Ivermectin is NOT a Recommended Treatment for Prostate Cancer
Ivermectin should not be used for prostate cancer treatment—no clinical guidelines from major oncology societies recommend it, and there is no high-quality clinical evidence demonstrating efficacy or safety in humans with prostate cancer. 1
Why Ivermectin is Not Recommended
Absence from Evidence-Based Guidelines
The most recent and authoritative prostate cancer treatment guidelines make no mention of ivermectin as a therapeutic option:
ESMO 2023 guidelines provide comprehensive treatment algorithms for all stages of prostate cancer (localized, metastatic hormone-sensitive, and castration-resistant disease) without any reference to ivermectin 1
Established treatments for metastatic castration-resistant prostate cancer include androgen deprivation therapy (ADT) combined with novel hormone agents (abiraterone, enzalutamide, apalutamide, darolutamide), chemotherapy (docetaxel, cabazitaxel), PARP inhibitors (olaparib for BRCA mutations), and radionuclide therapy (177Lu-PSMA-617) 1
For localized high-risk disease, external beam radiotherapy plus ADT with abiraterone/prednisone, or radical prostatectomy with pelvic lymphadenectomy are recommended 1
Preclinical Data Does Not Equal Clinical Efficacy
While laboratory studies show ivermectin has effects on prostate cancer cells in petri dishes, this does not translate to clinical recommendations:
In vitro studies demonstrate ivermectin can arrest cell cycle, induce apoptosis, and target proteins like FOXA1 and Ku70/Ku80 in prostate cancer cell lines 2
Animal studies show tumor reduction in mice 3
Critical gap: The prostate cancer cell line DU145 was actually the most resistant to ivermectin among 28 cancer cell lines tested, suggesting limited efficacy specifically in prostate cancer 3
No human clinical trials have evaluated ivermectin for prostate cancer treatment with proper endpoints (overall survival, progression-free survival, quality of life) 2, 3, 4, 5, 6
Concentration and Safety Concerns
Pharmacokinetic mismatch: In vitro anti-SARS-CoV-2 activity required concentrations "considerably higher than those achieved in human plasma and lung tissue" 1—similar concerns exist for anticancer effects
Uncontrolled observational data: A 2023 study from Ecuador reported cancer patients using ivermectin as alternative therapy, but this was uncontrolled observation without scientific validation of outcomes 4
No authorization: Medical specialists interviewed confirmed "there is no authorization to prescribe these alternative treatments" and "no scientific knowledge about the application of these treatments in humans" for cancer 4
What Should Be Used Instead
For Metastatic Hormone-Sensitive Prostate Cancer (mHSPC)
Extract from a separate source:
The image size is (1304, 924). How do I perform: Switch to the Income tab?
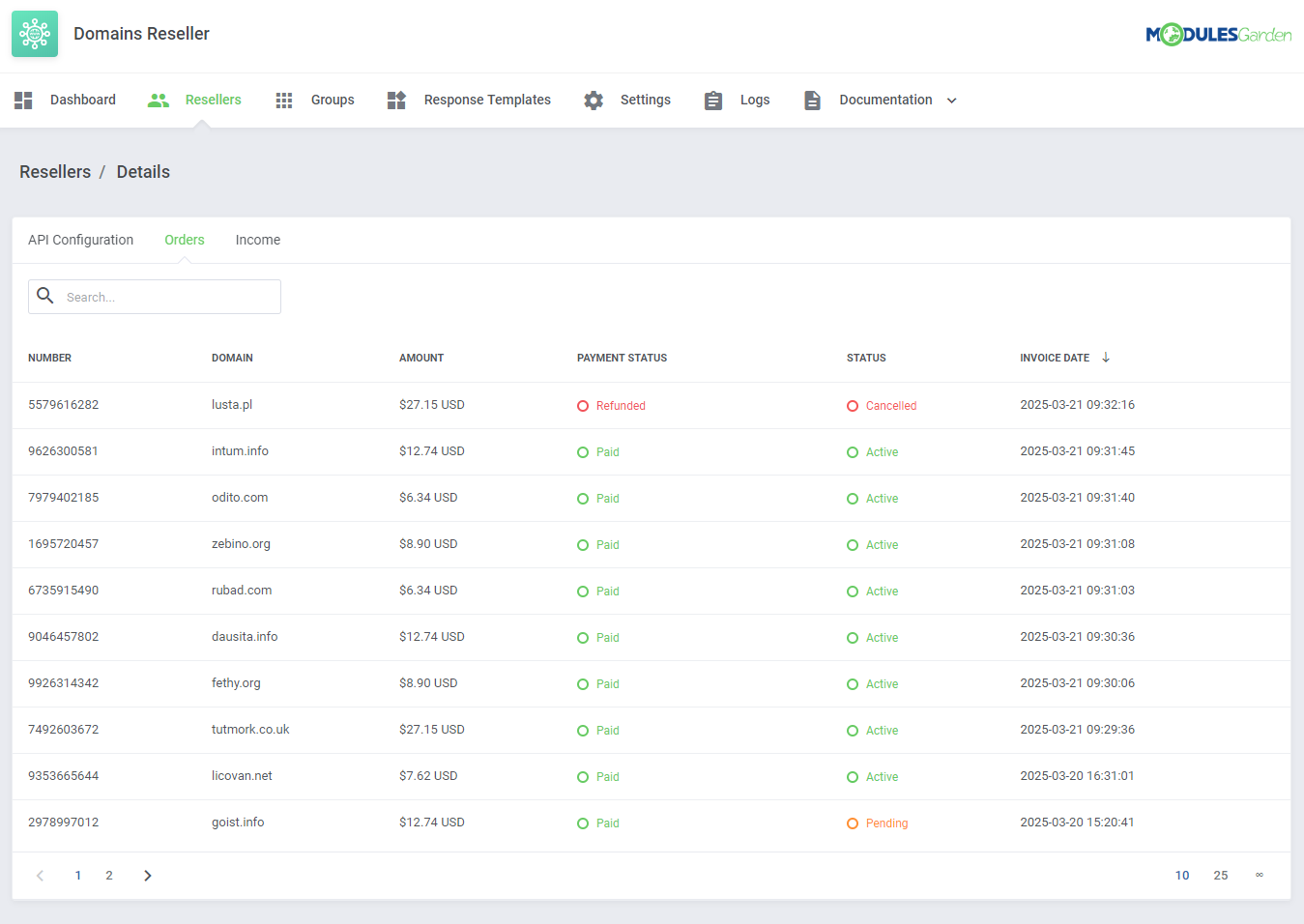(257, 239)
First-line triplet therapy: ADT + docetaxel + abiraterone/prednisone for fit patients with high-volume disease (multiple bone metastases >3 or visceral metastases) [ESMO-MCBS score: 4] 1
Alternative first-line: ADT + docetaxel + darolutamide [ESMO-MCBS score: 4] 1
Novel hormone agent doublet: ADT + abiraterone/prednisone, apalutamide, or enzalutamide [ESMO-MCBS score: 4] 1
For Metastatic Castration-Resistant Prostate Cancer (mCRPC)
After progression on androgen receptor axis inhibitors and docetaxel:
177Lu-PSMA-617 for PSMA-expressing tumors without non-expressing lesions (median OS: 15.3 vs 11.3 months; HR 0.62) [ESMO-MCBS score: 4] 1, 7
Cabazitaxel [ESMO-MCBS score: 3] 1
Olaparib for BRCA1/2 alterations [ESMO-MCBS score: 3] 1
Critical Pitfall to Avoid
Do not delay evidence-based treatment by pursuing unproven therapies like ivermectin. Prostate cancer treatment has dramatically improved with novel agents showing substantial survival benefits (e.g., 33-month OS gain with abiraterone in STAMPEDE trial) 1. Delaying these proven therapies while pursuing experimental approaches without clinical validation risks disease progression and loss of treatment opportunities, particularly for aggressive disease 1.
The burden of proof for any cancer treatment requires randomized controlled trials demonstrating improved mortality, morbidity, or quality of life—ivermectin has none of this evidence for prostate cancer 1.